Com uma desculpa esfarrapada os EUA invadiram o Afeganistão, há 20 anos, para roubar minérios fundamentais e por posições geoestratégicas importantes. Como fizeram com inúmeros países. Além de abundância mineral, o Afeganistão tem localização estratégica. Liga o Médio Oriente à Ásia Central e ao sudeste asiático e faz fronteira com o Paquistão, Irã, China e outros países menores. Para atingir seus objetivos no país o Império norte-americano implantou um governo capacho, que foi derrotado pelo Talibã, apesar de todos os gastos realizados pelo invasor.
O Afeganistão é considerado, de forma impressionante, o “Cemitério dos Impérios”. O poderoso Império Britânico o invadiu pela primeira vez no século 19. Pressionado pelas circunstâncias teve, em 1919, que abandonar o Afeganistão e ceder a independência ao país. Em 1979 foi a União Soviética, que invadiu o Afeganistão também com objetivos geopolíticos e econômicos. Dez anos depois, percebendo que não venceria a guerra, e já numa grande crise econômica e política, saiu do país. Agora, o mais bem equipado exército do mundo foi colocado para correr por combatentes subnutridos, mas com determinação e tenacidade, brotadas diretamente das suas almas guerreiras.
Como se consegue derrotar 300 mil soldados, que usavam tecnologia de guerra muito superior, financiados por uma fábula de recursos do imperialismo mundial? E que ainda conta com mais alguns milhares de soldados norte-americanos, e mais dezenas de milhares de soldados italianos, também portando armamento de último tipo? O aparente enigma tem uma explicação muito simples: o Talibã conta com o apoio da maioria do povo Afegão. Dada a diferença extraordinária de recursos entre os dois lados, só uma mobilização popular gigantesca explica a derrota do Império.

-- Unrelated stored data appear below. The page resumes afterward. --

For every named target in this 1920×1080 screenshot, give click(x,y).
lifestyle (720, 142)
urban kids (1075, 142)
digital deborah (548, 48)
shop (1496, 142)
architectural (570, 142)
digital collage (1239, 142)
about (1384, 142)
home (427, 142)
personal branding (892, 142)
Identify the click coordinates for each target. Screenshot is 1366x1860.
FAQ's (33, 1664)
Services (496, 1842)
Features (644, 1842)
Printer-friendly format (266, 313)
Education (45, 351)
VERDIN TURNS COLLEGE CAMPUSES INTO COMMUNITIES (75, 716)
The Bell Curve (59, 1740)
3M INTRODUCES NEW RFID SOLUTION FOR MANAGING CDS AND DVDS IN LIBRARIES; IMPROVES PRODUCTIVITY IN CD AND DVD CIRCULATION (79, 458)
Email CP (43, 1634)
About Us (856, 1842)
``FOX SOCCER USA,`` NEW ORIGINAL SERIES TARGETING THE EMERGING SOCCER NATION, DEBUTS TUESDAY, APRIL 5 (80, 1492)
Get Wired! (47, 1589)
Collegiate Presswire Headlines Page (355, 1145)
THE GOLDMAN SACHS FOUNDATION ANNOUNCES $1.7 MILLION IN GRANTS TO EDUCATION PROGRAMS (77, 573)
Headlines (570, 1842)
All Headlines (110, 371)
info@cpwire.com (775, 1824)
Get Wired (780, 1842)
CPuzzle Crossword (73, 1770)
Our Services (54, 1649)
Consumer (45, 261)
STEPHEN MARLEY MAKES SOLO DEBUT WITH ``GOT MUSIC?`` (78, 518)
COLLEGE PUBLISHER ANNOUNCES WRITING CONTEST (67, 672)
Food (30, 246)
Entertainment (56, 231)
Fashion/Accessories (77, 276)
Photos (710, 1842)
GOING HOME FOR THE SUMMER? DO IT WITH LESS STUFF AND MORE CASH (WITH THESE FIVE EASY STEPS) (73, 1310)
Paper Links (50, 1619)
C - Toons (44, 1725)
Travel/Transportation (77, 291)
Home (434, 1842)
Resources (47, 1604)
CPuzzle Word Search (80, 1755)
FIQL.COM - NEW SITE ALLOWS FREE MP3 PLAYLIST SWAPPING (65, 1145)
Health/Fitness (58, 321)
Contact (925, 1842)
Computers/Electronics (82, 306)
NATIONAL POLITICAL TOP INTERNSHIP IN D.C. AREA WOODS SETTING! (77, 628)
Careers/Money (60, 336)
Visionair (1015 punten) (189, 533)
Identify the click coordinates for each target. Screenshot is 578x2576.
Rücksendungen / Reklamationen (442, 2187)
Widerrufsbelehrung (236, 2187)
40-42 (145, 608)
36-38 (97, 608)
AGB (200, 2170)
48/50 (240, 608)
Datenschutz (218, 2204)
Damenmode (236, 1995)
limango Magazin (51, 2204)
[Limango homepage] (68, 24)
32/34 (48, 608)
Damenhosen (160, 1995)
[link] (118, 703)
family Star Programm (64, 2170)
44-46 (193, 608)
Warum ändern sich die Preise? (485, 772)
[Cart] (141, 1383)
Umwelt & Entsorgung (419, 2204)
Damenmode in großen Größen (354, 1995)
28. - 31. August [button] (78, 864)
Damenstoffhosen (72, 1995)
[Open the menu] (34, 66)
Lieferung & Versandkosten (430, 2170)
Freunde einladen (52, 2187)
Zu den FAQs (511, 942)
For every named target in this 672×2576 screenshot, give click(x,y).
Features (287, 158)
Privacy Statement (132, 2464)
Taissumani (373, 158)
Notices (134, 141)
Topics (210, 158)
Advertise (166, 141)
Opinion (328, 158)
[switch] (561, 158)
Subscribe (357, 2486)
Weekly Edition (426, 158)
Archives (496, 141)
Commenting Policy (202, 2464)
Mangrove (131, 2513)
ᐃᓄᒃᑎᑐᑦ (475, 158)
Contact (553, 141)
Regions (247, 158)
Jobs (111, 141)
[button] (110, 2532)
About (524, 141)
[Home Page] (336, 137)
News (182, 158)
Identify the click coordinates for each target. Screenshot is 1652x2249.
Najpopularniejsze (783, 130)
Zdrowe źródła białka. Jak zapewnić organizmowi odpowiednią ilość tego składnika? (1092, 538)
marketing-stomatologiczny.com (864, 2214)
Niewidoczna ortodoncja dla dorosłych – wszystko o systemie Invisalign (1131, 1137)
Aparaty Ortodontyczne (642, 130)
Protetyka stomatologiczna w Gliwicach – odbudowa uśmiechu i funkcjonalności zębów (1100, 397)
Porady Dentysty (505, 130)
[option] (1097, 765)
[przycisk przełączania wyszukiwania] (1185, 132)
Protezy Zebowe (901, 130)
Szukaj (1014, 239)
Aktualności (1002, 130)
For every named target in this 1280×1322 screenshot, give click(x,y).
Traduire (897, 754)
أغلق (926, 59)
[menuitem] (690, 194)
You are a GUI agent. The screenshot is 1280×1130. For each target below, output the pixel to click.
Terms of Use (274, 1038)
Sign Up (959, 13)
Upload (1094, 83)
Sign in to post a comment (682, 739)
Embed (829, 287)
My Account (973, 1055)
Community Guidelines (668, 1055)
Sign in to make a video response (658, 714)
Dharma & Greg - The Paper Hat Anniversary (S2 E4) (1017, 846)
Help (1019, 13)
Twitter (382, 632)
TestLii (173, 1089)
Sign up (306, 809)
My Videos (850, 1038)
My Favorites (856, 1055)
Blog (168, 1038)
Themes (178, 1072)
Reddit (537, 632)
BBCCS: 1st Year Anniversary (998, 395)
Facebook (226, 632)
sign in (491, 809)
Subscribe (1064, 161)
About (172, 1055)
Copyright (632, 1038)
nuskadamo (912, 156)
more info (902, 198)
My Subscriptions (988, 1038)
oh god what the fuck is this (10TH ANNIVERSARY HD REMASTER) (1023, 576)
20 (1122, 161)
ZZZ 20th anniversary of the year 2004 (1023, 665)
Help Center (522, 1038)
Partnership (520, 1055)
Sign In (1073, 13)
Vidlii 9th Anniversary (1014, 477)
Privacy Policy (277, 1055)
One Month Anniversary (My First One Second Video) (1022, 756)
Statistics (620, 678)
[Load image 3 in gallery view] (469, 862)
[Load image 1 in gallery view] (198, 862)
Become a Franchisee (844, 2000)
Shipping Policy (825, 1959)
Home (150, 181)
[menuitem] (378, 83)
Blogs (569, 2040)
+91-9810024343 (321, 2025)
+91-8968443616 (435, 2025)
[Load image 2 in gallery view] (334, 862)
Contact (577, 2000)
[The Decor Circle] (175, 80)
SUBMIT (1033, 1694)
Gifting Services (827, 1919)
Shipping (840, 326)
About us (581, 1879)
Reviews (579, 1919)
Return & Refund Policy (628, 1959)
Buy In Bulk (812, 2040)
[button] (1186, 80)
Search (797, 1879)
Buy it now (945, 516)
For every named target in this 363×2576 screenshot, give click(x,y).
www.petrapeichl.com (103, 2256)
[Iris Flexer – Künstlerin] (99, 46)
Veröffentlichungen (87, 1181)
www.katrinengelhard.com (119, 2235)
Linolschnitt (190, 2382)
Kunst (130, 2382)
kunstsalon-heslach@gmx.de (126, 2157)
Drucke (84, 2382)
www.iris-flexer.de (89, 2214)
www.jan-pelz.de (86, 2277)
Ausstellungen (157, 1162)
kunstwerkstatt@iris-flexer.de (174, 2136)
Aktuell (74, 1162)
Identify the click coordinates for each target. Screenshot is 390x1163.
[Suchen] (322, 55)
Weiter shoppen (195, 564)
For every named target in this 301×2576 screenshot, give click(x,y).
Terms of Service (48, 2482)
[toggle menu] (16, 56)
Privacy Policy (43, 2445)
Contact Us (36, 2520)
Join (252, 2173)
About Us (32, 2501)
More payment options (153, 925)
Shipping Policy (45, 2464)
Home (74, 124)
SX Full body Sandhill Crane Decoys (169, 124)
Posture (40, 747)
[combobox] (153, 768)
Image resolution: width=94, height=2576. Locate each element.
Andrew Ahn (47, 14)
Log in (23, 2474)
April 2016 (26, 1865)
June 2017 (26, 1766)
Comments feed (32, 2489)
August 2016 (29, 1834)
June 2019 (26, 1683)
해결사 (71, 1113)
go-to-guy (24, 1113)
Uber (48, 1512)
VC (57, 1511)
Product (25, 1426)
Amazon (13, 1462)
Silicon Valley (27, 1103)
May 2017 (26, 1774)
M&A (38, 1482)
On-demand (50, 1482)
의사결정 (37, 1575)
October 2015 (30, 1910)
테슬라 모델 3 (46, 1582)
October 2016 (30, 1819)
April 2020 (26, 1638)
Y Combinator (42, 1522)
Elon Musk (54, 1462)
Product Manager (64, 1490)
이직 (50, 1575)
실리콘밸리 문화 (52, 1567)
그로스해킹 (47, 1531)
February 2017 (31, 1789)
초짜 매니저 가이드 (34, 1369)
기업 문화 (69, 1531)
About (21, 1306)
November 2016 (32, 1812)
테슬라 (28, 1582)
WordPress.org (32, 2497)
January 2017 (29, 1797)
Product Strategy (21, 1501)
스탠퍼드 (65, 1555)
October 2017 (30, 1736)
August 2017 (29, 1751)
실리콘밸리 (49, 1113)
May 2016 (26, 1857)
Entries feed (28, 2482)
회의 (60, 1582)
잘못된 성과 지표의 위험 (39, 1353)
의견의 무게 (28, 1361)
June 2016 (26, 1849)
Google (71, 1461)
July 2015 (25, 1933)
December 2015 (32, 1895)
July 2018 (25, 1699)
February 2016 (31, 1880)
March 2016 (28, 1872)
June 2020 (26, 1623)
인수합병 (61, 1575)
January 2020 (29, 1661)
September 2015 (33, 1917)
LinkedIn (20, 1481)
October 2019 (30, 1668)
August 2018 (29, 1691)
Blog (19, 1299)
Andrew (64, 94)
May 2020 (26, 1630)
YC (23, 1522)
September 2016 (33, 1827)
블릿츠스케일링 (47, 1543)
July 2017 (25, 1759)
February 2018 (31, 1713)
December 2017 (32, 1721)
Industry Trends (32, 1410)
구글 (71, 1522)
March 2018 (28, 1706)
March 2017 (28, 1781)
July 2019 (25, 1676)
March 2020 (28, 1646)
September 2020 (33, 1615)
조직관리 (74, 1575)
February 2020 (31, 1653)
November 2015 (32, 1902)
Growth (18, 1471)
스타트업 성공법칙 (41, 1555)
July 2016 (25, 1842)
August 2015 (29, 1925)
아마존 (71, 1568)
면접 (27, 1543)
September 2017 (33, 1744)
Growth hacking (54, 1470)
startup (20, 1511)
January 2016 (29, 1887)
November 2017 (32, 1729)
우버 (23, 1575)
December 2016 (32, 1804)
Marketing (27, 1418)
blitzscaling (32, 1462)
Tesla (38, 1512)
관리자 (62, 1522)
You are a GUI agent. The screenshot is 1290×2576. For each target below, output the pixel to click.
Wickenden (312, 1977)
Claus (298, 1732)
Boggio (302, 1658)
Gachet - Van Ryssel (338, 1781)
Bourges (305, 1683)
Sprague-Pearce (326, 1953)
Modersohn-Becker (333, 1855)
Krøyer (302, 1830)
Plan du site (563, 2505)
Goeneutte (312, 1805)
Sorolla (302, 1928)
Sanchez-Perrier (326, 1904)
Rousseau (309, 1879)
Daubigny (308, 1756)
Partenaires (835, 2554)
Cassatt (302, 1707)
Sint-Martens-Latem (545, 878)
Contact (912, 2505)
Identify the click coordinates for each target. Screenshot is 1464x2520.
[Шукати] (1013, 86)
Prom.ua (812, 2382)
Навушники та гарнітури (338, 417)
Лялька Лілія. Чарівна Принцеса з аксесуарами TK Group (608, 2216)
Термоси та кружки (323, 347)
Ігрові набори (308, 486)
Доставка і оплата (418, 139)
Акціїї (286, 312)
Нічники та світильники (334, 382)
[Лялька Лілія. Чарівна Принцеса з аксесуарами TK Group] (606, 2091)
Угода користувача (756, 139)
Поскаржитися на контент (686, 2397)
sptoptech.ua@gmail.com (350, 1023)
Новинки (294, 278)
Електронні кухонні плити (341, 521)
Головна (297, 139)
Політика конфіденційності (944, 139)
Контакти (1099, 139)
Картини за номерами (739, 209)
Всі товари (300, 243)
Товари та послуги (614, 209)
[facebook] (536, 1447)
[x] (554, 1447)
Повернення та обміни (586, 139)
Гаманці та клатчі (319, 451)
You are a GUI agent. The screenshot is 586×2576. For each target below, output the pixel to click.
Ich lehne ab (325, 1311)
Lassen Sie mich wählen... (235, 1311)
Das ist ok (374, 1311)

Não há como negar a importância da queda dos EUA no Afeganistão, que foi comparada, inclusive, à acachapante derrota no Vietnã do Sul. Tal importância foi plenamente reconhecida por todas as forças políticas dos EUA. Uma congressista republicana, Elise Stefanik, por exemplo, tuitou: “Este é o Saigon de Joe Biden”. E acrescentou: “Um fracasso desastroso no cenário internacional que nunca será esquecido.”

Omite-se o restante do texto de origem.